My first invocation was based on a Masonic theme.   My most recent was on Karma.  Another was on Stoicism.  

A recent blog posting by Tim Ferriss titled: On The Shortness of Life: An Introduction to Seneca really resonated with me.  I had read quite a lot about Stoicism but didn't know nearly as much about it as I did after I had read his post.  This is a 'must read' for anyone convinced that we are living in unique times, with unprecedented challenges and confronted by post-modern issues of meaning and relevance.  Get over it!  It's all been done before, thought before and reasoned before.  Our best course is to take advantage of this great work and benefit from it.

With humility, I present the invocation I delivered at the Indianapolis Rotary Club on January 29, 2008.

"In the third century BC a philosophical movement known as Stoicism was conceived in Greece by a philosopher named Zeno.  His teachings ultimately gained popularity thoughout Imperial Rome.  Much of what we know about Stoics today we have learned from the diary of the Roman Emperor Marcus Aurelius.  

In those days, religion wasn't helpful to mark the path to a desirable "good flow of life".  Philosophers literally gave such lessons on porches - the Greek name for which is stoa - thus the first teachers became Stoics.

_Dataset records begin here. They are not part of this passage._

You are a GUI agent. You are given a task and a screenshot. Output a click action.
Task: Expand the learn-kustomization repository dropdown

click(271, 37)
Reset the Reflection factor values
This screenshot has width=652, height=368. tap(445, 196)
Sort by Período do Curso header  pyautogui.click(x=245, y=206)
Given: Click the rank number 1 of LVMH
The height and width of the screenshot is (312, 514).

Stoics believe that all that is necessary to have a happy life is to 'live in agreement with nature'  This included practicing prudence, wisdom, justice, courage and moderation.  These are purely internal prescriptions.  Virtue is the sole good.  Humans can exercize their power of choice and decide to be happy.  Stoicism shows them how.  The way may be hard, but the rules are simple.  A person who achieved the pinnacle of Stoic virtue was called a Sage.''

Like our Rotary Four Way Test, a Stoic life emphasized Ethics.  In addition to truth, they believed that to conform our affairs with nature demanded consideration of the concerns of others.  Sounds like 'Fair to all' and 'Beneficial to all concerned' to me.  Over 2000 years before Paul Harris was born, Stoic philosphy anticipated the words 1.2 million Rotarians would use to inspire our thoughts and actions.

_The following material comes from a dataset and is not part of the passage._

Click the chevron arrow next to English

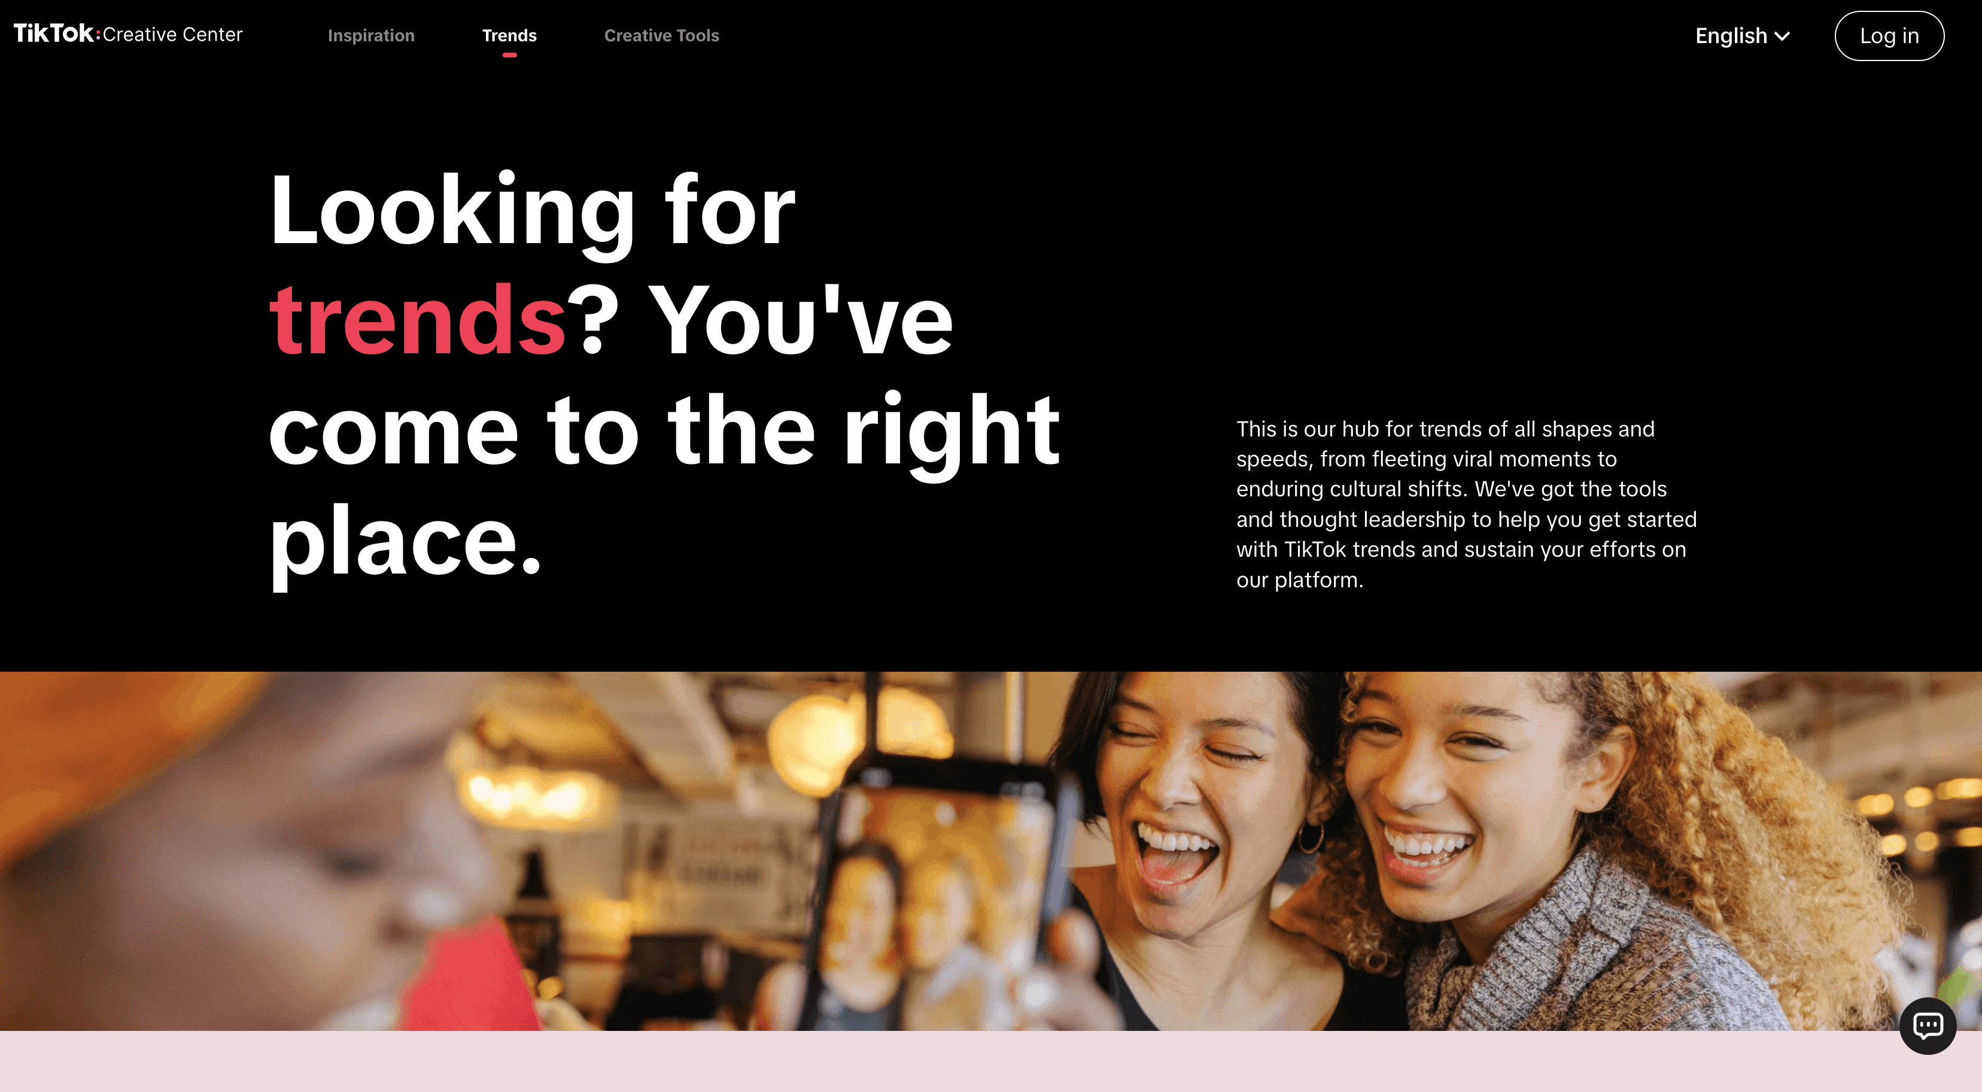coord(1782,36)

Least important to a happy life were external attributes that include wealth, possessions, status - even health.  They called these 'indifferents'.  As if, with the proper internal focus, these common measures of success were unimportant to true happiness.  So should we believe today.

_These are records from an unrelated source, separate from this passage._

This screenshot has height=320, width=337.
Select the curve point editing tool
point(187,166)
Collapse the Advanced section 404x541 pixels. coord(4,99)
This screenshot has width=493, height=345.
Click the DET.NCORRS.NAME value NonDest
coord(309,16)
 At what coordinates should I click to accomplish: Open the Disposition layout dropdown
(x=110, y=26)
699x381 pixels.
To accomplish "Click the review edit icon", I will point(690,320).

Many of you may not have heard of the Stoics, or of their philosophy.  The agreement of their views with our Rotarian mottos should give us confidence in their timeless relevance.  But most of us *have* heard of this prayer that unmistakably encapsulate Stoic beliefs.  It's called the Serenity Prayer:

God, give us grace to accept with serenity the things that cannot be changed, courage to change the things that should be changed, and the wisdom to distinguish the one from the other.  Amen."